▶ _Problem requirements_
Show all lines of the entries in which the word "settings" is found.

Extracted records

Content starts

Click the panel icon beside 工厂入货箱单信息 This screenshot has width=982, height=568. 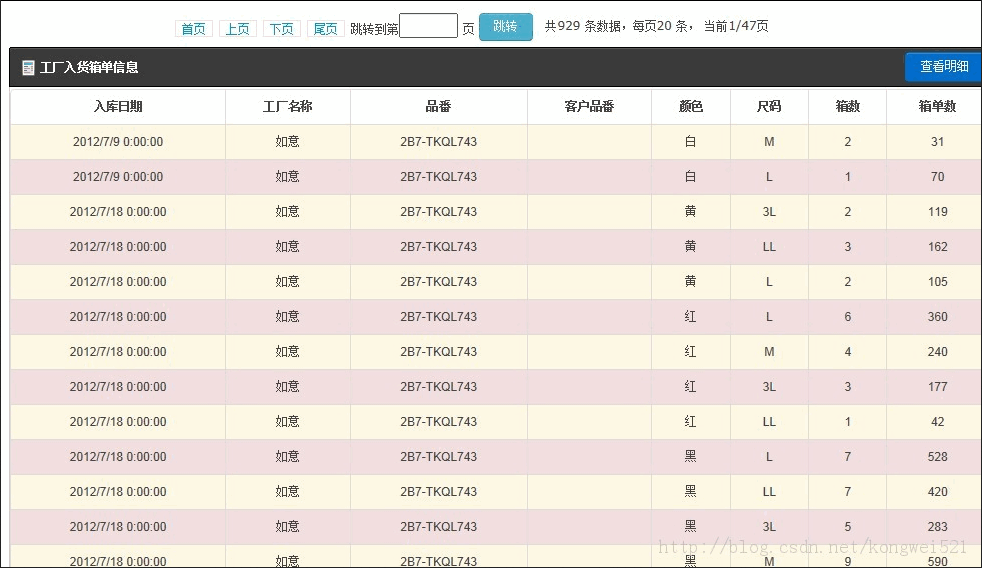coord(28,68)
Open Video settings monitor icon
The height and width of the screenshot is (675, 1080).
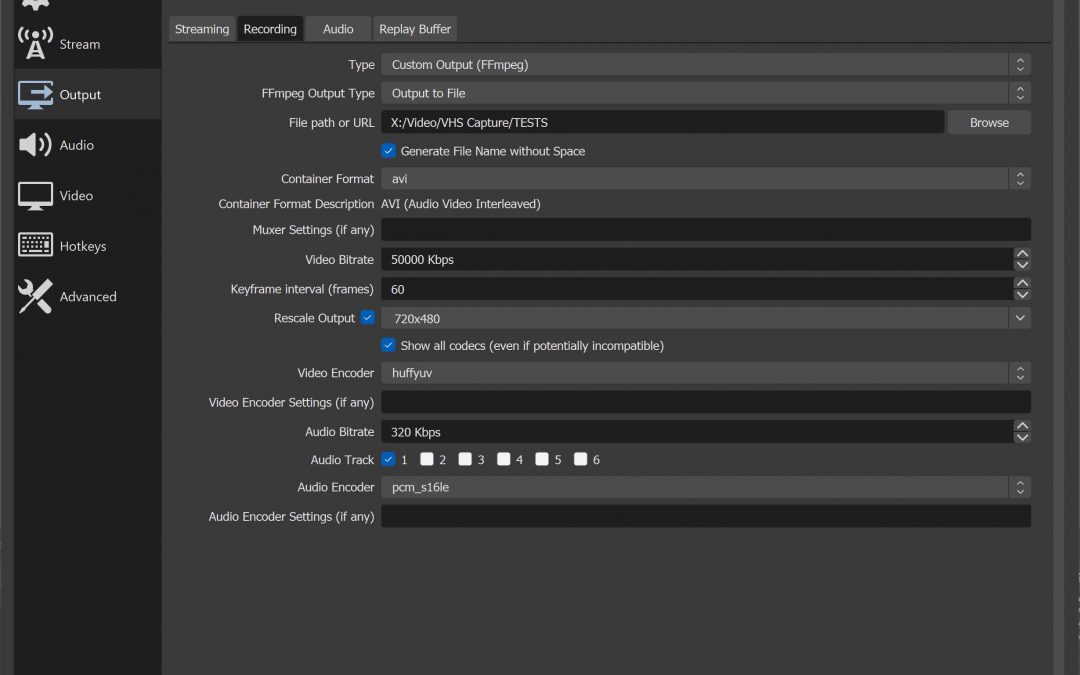click(36, 196)
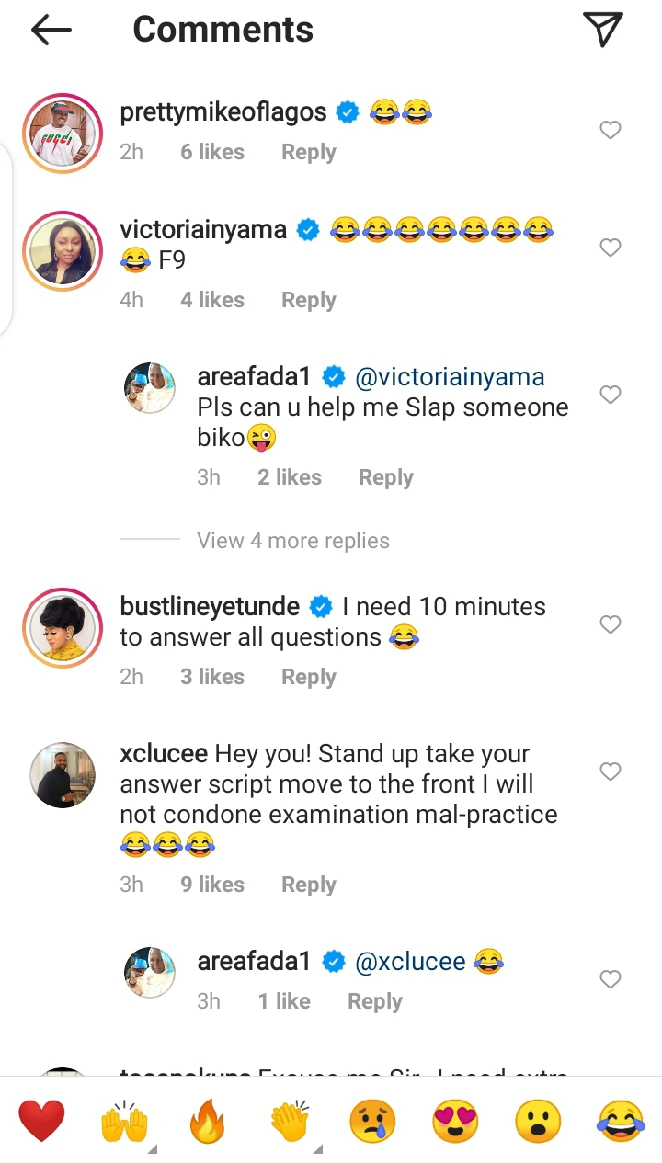Select the heart-eyes emoji reaction

455,1121
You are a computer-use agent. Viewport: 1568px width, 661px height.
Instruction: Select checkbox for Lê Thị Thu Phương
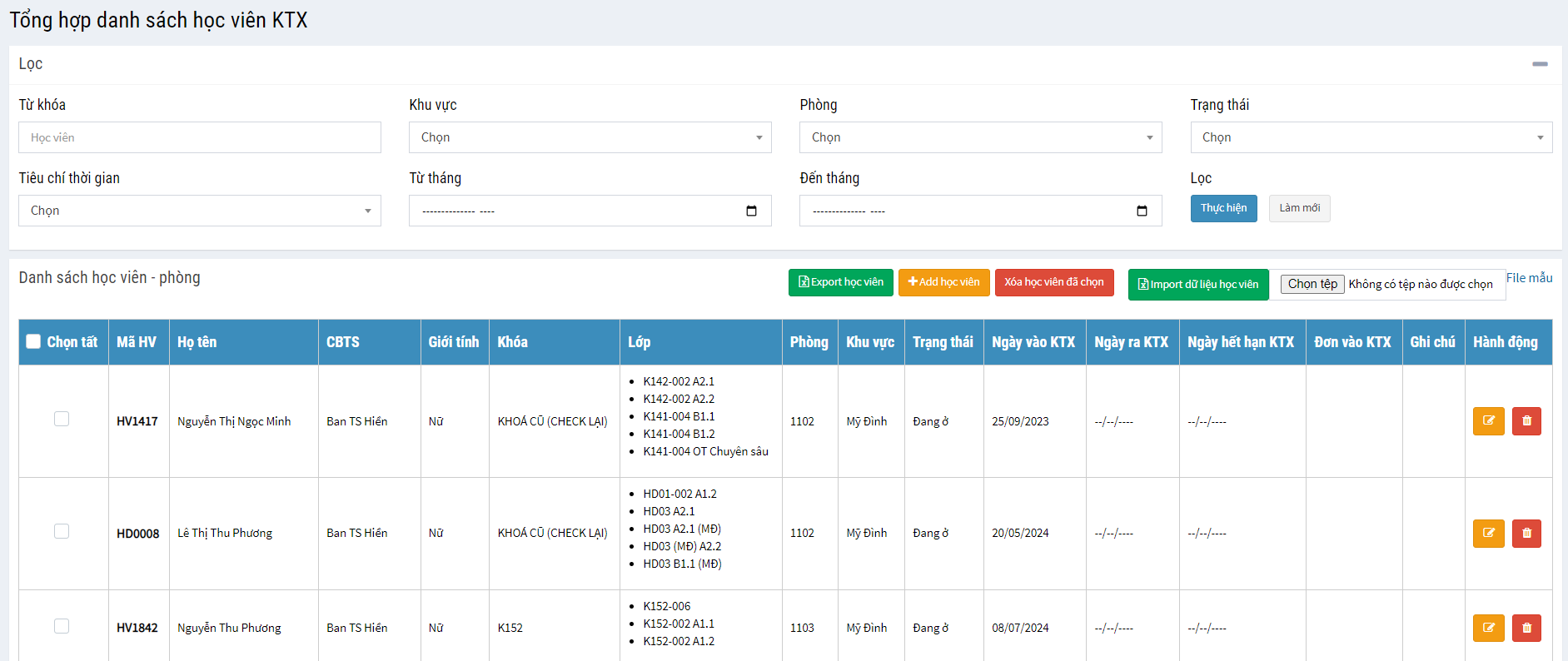[x=62, y=531]
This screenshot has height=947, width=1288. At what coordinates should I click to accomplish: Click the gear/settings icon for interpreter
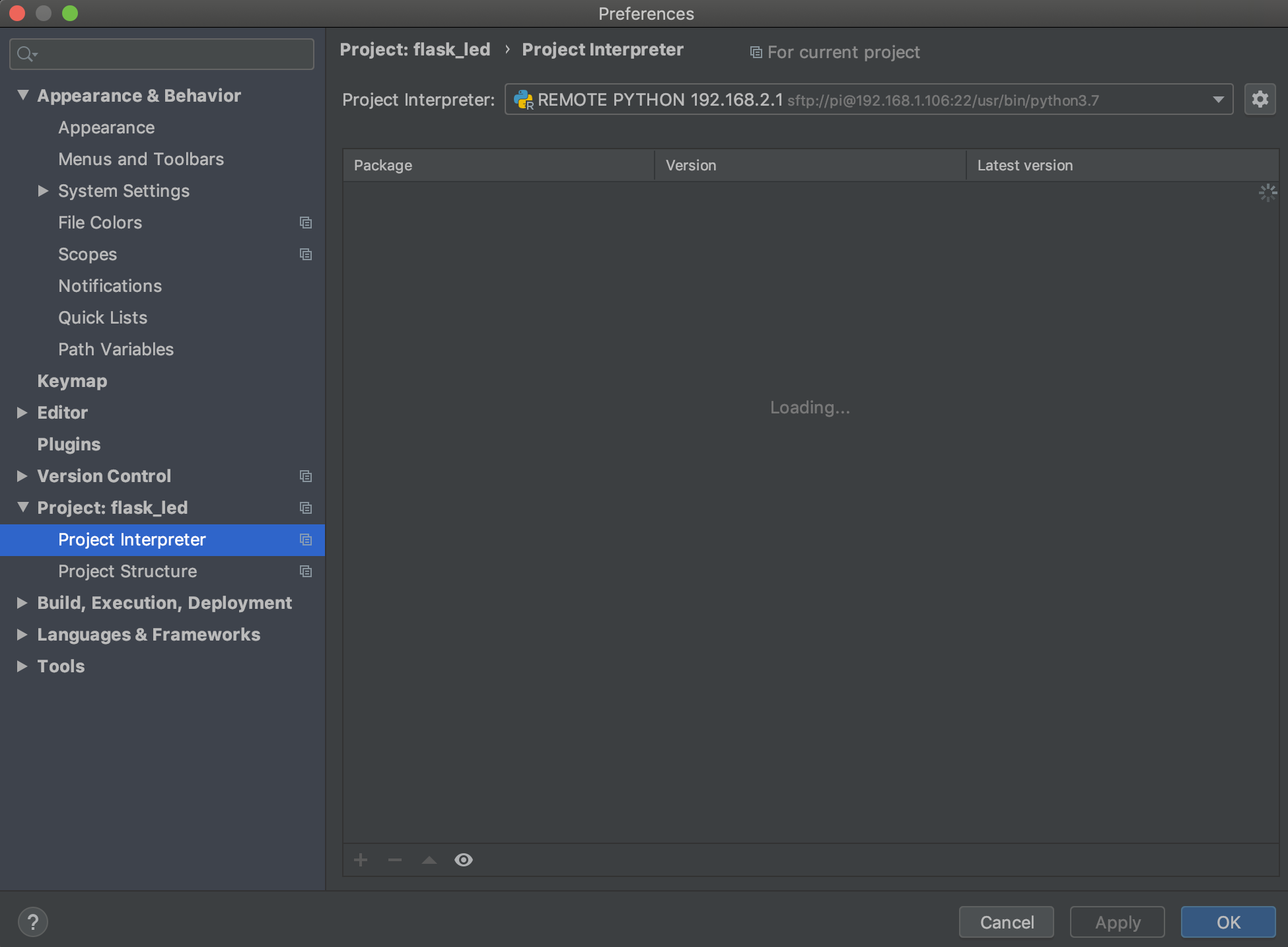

Content ends

▶ _Written reply_
Open Video settings monitor icon
This screenshot has height=947, width=1288. At what coordinates should I click to accomplish: Click the gear/settings icon for interpreter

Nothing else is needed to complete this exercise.